### What this task involves
Both the line containing "Where should I click to: Open" and the line containing "Switch to the HTML code tab" belong to the span. Output exactly that span from the listing below, and nothing outside it.

-- Entries shown follows --

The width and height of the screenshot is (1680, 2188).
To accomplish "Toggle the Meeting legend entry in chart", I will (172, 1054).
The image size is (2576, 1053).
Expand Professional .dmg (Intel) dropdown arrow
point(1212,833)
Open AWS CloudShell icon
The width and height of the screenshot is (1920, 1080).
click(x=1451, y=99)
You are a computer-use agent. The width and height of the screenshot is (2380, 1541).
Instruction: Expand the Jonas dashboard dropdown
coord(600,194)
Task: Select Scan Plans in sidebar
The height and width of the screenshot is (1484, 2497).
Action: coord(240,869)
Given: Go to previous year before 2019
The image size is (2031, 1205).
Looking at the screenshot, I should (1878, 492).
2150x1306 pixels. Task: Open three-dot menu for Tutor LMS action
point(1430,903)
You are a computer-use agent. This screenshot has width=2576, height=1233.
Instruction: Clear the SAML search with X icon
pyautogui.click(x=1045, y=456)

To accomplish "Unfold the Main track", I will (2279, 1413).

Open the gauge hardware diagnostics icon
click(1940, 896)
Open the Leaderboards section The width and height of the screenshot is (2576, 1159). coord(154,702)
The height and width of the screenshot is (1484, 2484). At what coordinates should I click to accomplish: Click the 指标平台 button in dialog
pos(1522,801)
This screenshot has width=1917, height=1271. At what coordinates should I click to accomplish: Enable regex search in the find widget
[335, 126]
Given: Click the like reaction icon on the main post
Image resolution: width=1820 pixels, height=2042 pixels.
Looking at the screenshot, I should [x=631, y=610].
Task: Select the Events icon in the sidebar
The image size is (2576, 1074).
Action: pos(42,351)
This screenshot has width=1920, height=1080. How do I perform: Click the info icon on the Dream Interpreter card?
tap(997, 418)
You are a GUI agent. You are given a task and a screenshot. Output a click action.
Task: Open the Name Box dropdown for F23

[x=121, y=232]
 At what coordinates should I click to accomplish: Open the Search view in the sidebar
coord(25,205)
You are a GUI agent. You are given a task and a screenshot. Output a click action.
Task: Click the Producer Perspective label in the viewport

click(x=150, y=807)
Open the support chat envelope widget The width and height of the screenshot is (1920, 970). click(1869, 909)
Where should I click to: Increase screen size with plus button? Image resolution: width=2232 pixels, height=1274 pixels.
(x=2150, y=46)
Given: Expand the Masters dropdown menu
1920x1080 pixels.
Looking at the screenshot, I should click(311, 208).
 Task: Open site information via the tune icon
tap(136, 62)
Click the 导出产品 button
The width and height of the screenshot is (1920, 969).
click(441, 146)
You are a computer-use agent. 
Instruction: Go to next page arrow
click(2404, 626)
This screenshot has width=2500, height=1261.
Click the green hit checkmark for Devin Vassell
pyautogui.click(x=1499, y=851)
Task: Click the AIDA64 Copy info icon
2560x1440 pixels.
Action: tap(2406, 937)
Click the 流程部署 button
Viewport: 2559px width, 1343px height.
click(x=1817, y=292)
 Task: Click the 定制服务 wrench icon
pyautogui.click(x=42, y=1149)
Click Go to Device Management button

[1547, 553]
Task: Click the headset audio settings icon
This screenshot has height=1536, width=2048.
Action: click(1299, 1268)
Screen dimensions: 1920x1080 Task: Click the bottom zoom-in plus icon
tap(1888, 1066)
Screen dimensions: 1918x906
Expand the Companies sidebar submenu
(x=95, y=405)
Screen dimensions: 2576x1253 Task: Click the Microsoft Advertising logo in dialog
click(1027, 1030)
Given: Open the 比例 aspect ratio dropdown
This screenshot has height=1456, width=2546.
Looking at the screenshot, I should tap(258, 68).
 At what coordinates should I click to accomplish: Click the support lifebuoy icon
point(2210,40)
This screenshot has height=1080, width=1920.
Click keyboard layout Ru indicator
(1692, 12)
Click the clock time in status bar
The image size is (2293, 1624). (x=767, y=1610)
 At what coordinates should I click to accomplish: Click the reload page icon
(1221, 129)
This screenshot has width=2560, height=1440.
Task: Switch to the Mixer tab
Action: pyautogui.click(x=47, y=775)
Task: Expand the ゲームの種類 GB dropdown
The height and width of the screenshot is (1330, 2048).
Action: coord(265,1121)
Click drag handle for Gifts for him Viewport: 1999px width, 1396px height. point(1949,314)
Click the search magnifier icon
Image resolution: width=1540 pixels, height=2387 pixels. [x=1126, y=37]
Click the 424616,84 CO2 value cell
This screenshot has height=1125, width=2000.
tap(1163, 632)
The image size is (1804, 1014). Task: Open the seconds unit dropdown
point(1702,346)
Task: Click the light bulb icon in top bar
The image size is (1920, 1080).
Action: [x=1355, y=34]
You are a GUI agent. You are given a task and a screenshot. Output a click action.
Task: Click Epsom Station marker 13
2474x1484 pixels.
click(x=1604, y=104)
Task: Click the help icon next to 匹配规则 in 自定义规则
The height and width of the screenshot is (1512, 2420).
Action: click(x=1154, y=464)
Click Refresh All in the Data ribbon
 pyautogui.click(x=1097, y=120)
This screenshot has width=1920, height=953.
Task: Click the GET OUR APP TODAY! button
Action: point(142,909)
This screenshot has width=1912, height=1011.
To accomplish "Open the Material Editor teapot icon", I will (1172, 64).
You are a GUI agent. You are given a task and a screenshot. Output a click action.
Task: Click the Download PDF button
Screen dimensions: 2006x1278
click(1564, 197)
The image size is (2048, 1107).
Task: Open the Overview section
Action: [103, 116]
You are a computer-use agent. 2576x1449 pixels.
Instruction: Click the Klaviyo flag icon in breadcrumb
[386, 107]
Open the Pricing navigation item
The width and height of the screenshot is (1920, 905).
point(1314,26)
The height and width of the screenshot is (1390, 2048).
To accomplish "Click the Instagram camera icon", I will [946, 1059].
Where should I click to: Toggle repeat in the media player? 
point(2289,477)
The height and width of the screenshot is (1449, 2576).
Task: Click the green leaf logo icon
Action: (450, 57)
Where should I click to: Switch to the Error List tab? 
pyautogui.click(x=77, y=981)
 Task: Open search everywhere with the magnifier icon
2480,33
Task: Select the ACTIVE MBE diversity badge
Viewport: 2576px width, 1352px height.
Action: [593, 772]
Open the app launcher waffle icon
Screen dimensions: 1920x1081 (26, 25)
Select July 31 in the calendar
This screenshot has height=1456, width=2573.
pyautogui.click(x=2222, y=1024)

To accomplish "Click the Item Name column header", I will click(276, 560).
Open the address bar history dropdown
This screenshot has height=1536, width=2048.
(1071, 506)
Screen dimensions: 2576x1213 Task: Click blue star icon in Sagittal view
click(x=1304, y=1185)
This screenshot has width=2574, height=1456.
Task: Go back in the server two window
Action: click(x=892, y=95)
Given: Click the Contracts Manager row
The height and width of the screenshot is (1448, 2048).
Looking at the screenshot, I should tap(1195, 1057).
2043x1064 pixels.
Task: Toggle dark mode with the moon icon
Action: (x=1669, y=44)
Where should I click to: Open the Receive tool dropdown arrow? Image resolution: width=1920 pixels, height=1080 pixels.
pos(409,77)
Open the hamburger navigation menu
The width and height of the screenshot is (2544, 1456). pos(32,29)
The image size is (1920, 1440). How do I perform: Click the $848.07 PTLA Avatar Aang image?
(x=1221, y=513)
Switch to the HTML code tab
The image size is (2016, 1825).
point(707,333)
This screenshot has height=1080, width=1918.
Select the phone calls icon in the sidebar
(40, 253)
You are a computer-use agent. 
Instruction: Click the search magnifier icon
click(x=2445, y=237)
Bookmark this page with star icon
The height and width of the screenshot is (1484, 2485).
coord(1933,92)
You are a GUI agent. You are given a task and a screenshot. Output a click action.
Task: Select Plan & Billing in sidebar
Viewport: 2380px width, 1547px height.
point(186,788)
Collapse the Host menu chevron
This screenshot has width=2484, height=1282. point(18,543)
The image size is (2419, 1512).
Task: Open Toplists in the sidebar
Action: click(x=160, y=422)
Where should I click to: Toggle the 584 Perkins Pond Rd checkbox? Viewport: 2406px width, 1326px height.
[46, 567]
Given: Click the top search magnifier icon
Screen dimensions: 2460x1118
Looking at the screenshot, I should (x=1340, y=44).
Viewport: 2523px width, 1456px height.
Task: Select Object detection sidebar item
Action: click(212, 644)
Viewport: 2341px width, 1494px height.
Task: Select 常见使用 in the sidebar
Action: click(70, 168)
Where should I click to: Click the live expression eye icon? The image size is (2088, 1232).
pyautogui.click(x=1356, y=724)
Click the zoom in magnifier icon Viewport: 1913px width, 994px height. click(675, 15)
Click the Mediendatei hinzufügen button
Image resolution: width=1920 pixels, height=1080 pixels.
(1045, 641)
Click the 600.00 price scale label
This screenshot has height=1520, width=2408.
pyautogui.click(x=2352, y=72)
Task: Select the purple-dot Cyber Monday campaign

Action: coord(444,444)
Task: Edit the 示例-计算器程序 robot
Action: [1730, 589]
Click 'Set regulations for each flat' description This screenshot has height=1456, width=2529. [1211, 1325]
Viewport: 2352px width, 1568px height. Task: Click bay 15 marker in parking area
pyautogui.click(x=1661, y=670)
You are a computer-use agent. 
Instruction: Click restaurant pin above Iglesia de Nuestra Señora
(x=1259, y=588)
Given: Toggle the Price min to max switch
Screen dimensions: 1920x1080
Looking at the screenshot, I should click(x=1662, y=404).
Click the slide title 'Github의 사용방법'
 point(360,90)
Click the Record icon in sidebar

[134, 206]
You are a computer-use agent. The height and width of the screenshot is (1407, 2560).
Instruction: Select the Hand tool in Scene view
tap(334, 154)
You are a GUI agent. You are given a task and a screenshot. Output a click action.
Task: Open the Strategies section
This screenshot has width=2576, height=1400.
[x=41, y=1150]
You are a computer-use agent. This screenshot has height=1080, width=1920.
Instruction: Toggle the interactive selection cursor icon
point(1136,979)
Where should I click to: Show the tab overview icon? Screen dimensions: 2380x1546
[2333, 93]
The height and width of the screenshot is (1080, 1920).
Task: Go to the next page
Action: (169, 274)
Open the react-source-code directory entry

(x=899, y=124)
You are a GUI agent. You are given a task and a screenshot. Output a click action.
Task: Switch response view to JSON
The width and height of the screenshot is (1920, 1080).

-- Entries shown concluded --

### Answer area
Where should I click to: Open the Receive tool dropdown arrow? Image resolution: width=1920 pixels, height=1080 pixels.
pos(409,77)
Open the hamburger navigation menu
The width and height of the screenshot is (2544, 1456). pos(32,29)
The image size is (1920, 1440). How do I perform: Click the $848.07 PTLA Avatar Aang image?
(x=1221, y=513)
Switch to the HTML code tab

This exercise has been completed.